Dokter pertama, kembali ke kota asalnya, menjadi dokter yg amat terkenal. Dia bekerja dirumah sakit daerah sekaligus membuka praktek. Dia dokter yg berdedikasi. Sumpah socrates membuatnya menjadi dokter yg penuh kasih sayang, peduli pada pasien, selalu membantu. Dua puluh tahun berlalu, berapa jumlah orang yg pernah dilayaninya? Seratus ribu orang. Wow, dua sahabatnya berseru kagum, bukan main.
Dokter kedua, giliran dia bercerita, sejak masih mahasiswa dia sudah menjadi aktivis yg baik. Saat sudah menjadi dokter, maka dia mendedikasikan ilmunya utk orang2 yg tidak mampu, terpencil dan terkena musibah. Dua puluh tahun berlalu, maka jumlah orang yg dilayaninya tidak kalah mengagumkan, seratus lima puluh ribu orang.wow, dua sahabatnya berseru tidak kalah kagumnya, bukan main. Terlebih orang2 yg dia layani adalah orang2 yg tidak mampu atau terkena musibah.
Setelah seruan kagum atas cerita temannya, dokter ketiga terdiam, giliran dia bercerita, tapi hei, dia menggeleng.

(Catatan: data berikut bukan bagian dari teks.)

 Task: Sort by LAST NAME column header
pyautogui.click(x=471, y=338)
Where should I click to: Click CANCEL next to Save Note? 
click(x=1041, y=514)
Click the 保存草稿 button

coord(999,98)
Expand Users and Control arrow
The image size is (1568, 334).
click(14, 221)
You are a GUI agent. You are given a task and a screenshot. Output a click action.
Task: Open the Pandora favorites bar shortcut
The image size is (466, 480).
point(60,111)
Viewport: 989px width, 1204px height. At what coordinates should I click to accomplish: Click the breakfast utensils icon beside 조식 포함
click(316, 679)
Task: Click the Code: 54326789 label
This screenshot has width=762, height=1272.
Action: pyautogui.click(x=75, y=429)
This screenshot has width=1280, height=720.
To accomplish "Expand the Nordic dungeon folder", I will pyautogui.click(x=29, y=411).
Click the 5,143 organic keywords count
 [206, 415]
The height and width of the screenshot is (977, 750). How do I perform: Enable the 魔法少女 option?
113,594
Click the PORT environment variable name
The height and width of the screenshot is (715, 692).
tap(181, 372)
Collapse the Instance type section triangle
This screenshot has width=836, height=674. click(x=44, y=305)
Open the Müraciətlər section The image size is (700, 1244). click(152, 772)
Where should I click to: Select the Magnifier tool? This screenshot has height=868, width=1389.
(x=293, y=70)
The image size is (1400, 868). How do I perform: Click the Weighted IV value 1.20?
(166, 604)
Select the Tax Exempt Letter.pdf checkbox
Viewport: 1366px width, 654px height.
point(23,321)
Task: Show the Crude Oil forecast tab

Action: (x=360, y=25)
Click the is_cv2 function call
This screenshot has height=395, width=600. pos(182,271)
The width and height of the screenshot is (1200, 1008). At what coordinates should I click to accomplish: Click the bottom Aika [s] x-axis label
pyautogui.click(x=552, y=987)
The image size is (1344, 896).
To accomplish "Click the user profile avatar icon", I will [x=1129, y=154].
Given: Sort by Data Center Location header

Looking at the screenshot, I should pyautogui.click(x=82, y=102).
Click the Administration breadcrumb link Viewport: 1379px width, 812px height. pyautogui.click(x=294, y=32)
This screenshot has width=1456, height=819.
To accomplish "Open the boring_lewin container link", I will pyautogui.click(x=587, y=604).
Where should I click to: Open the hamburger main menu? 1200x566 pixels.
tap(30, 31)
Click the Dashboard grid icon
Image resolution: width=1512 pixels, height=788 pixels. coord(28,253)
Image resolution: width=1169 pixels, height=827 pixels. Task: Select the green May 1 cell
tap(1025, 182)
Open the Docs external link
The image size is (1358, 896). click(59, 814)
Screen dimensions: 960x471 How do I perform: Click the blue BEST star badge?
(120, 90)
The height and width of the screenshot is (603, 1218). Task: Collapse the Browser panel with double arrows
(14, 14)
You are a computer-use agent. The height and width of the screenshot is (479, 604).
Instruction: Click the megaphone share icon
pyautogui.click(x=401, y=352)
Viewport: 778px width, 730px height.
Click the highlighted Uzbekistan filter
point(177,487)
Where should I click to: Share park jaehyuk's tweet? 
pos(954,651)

Ada apa? Dua temannya yg penasaran hendak mendengar rekornya bertanya. Dia menggeleng lagi, kenapa?
Ternyata, semenjak sumpah socrates itu diucapkan, dia seharipun tdk pernah membuka tempat praktek. Mengapa? Karena saat kembali ke kota asalnya, menikah, suaminya memang mengizinkannya bekerja, tapi ibunya mendadak jatuh sakit. Lumpuh, hanya bisa tiduran diranjang. Anak semata wayang, dia memutuskan merawat ibunya, penuh kasih sayang, telaten. Bertahun2 Ibunya sakit, dan saat usia tua tdk bisa dikalahkan oleh perawatan medis sebaik apapun, Ibunya meninggal dalam pelukannya. Satu tahun setelah kesedihan itu, dia hendak kembali memulai cita-citanya membuka praktek, tapi suaminya tiba2 juga menyusul jatuh sakit, stroke. Terbaring diranjang tidak berdaya. Maka dimulai lagi siklus yg sama.
Bertahun2 merawat suaminya, penuh kasih sayang, telaten. Kondisi suaminya memang membaik belakangan, sudah bisa jalan normal, tapi semua sudah berlalu, dua puluh tahun telah lewat, kesempatan telah dimakan waktu.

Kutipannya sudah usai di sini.